“Wolves? No, these would be real wolf voices, tribal brutality at bay, the Taliban, maybe—”
“Kit, I hate to derail the creative muse when it’s mingling
“About what?”
“About who,” Temple whispered, grabbing her aunt’s thin wrist and pulling her into the archway to the bar, where Fontana Inc. awaited under the supervision of Van von Rhine. “The girlfriends said Aldo’s significant other died a year ago. She was an aerial performer and fell during practice. Broke her neck. Did you know that?”
Kit had sobered instantly, plunging from creative mania into deep concern.
“Yes. He told me, of course. He said he liked that I did something safe. What could happen to a writer?”
“No wonder the poor man freaked when you were mistaken for me at the Red Hat Sisterhood convention and attacked with a garrote.”

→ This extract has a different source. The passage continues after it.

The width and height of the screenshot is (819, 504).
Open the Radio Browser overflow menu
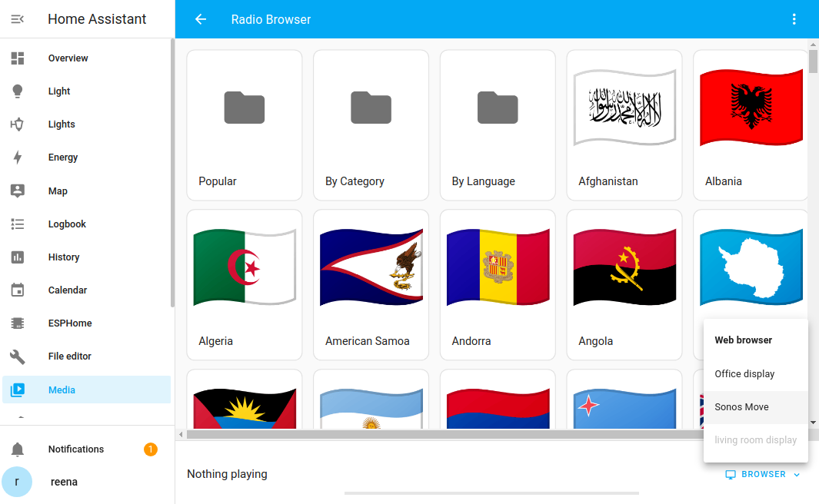[x=794, y=19]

“I think that only made both of us realize we didn’t want to be apart.”
“Maybe you’re not so safe. We assumed you were attacked because you wore a pink hat and are my physical double.”
“Yeah?”
“But what if it was because you were seeing Aldo morning, noon, and midnight?”

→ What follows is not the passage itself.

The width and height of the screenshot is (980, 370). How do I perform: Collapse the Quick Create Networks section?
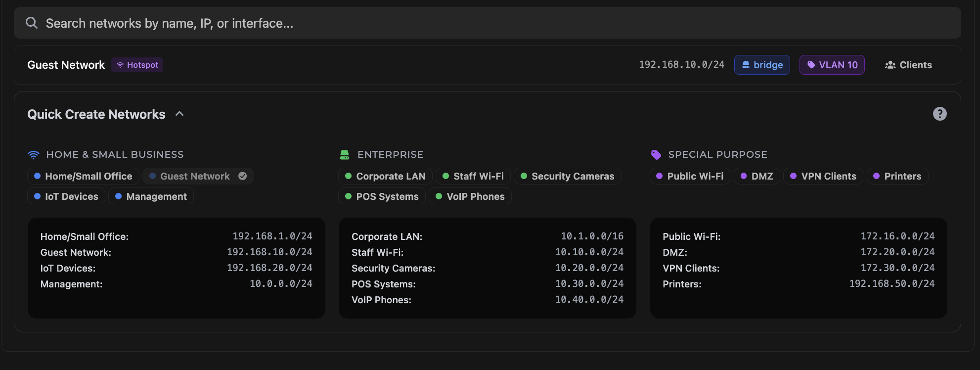(x=179, y=114)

Kit had always been a fast study. She bit her lip and looked around the not-so-innocent rooms that surrounded them. “That’s what you learned from interviewing the Fontana brothers’ ditsy girlfriends?”
Temple nodded. “Maybe one’s not so ditsy, but got fixated on Aldo—”
“Maybe crazy like a fox.” Kit nodded too. “Maybe you better interview these real ‘foxes’ fast to get an idea of what’s really going on in this henhouse.”
“Maybe, and amen.”
Temple found that the sisters of joy, gathered en masse in a Victorian-style parlor with no men around to make them bill and coo, looked a lot like of dispirited hens on a rococo roost. All that blue together was starting to look . . . tired. Even tawdry.
Not only their feathers, but their faces seemed to droop.
“Wouldn’t you all normally be hard at work now?” Temple asked as she sat on a plump, tiger-striped ottoman.
“Depends on what you consider ‘work,’ “ one noted in a desultory voice.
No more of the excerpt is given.